Vin Santo del Chianti Classico Occhio di Pernice La Chimera 2006Castello di Monsanto

100% Sangiovese

Rosa delicato appena ramato, naso complesso di frutta tropicale disidratata, caramella d’orzo, canditi, noce moscata, erbe aromatiche, karkadè, cenni smaltati, iodati. Dolce e denso al gusto, sorretto dall’incisivo sostegno acido a smorzare la dolcezza. Vino suadente dotato di un allungo speziato da vero fuoriclasse.

Vin Santo del Chianti Classico Occhio di Pernice 2018Castello di Radda

90% Sangiovese, 5% Canaiolo, 5% Colorino

Rosa accennato, olfatto  generoso di note di caramello, uva passa, pesche sciroppate, datteri, mandorle tostate, sensazioni boisè e tocchi di smalto, cenni iodati. Piena dolcezza sostenuta da vibrante freschezza in equilibrio con la morbidezza e dal finale sapido. Mai stucchevole, bilanciato, un autentico piacere.

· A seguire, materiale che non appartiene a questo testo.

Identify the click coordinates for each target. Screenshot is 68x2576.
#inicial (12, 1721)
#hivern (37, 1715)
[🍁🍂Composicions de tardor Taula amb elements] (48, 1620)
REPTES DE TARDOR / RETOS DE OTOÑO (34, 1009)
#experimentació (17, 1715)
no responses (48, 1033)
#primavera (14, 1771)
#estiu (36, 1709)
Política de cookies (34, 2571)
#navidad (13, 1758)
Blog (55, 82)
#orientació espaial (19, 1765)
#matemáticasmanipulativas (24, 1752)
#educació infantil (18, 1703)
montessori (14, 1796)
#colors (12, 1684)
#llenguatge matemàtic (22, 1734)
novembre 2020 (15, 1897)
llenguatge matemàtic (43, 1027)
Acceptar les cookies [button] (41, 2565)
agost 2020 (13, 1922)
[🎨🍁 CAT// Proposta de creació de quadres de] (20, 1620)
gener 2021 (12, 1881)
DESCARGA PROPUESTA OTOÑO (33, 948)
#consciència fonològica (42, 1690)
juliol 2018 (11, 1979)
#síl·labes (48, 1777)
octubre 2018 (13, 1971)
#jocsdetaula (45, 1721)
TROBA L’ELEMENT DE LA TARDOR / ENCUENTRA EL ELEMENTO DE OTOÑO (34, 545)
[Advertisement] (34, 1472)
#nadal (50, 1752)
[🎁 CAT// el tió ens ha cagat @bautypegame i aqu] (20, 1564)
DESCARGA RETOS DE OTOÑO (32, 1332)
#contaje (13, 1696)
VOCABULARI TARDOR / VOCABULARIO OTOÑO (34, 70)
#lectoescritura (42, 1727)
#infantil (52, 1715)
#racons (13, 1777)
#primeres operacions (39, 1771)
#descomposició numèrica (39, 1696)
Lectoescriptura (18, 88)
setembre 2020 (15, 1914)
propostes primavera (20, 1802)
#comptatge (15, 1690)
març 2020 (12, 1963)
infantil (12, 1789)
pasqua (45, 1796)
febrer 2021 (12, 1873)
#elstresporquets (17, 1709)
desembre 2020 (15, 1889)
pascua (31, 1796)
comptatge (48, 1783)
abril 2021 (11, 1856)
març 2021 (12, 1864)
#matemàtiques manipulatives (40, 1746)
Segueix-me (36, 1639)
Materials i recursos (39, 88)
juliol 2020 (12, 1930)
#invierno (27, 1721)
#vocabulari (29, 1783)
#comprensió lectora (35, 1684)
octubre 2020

Vin Santo del Chianti Classico Occhio di Pernice 2018Le Filigare

100% Sangiovese

Colore splendido, ambra intenso, dispensa al naso netti ricordi di albicocche secche, datteri e mandorle, fichi secchi, miele, cenni iodati, nocino . Sorso dolce e morbido, non privo di una risoluta vena fresco-sapida ad equilibrare il palato. Intensa la persistenza con rimandi speziati, di panpepato, un tripudio di bellezza.

Vin Santo del Chianti Classico Occhio di Pernice 2014 – Tenute Squarcialupi          

100% Sangiovese

Ambra alla vista, luminoso, generoso all’olfatto con le note intense nelle note di albicocca disidratata, pesca allo sciroppo, miele di castagno, cenni salmastri, agrume candito, soffi iodati, di dattero. Avvolgente dolcezza, denso, con notevole massa glicerica ma con vitale vena acida, rispetta l’asse naso-bocca, finisce lunghissimo con una fresca scodata iodata.

Vin Santo del Chianti Classico Occhio di Pernice 2011Melini

80% Sangiovese, 8% Malvasia, 8% Trebbiano, 4% San Colombano

Rosa tenue con tocchi ruggine, una nota smaltata porta profumi di nocciole tostate, tamarindo, barrette al sesamo, miele di castagno, sprazzi di goudron. Equilibrato al gusto, ha dolcezza e fresca acidità ben amalgamate. Chiude su toni di frutta secca e su una decisa scia minerale.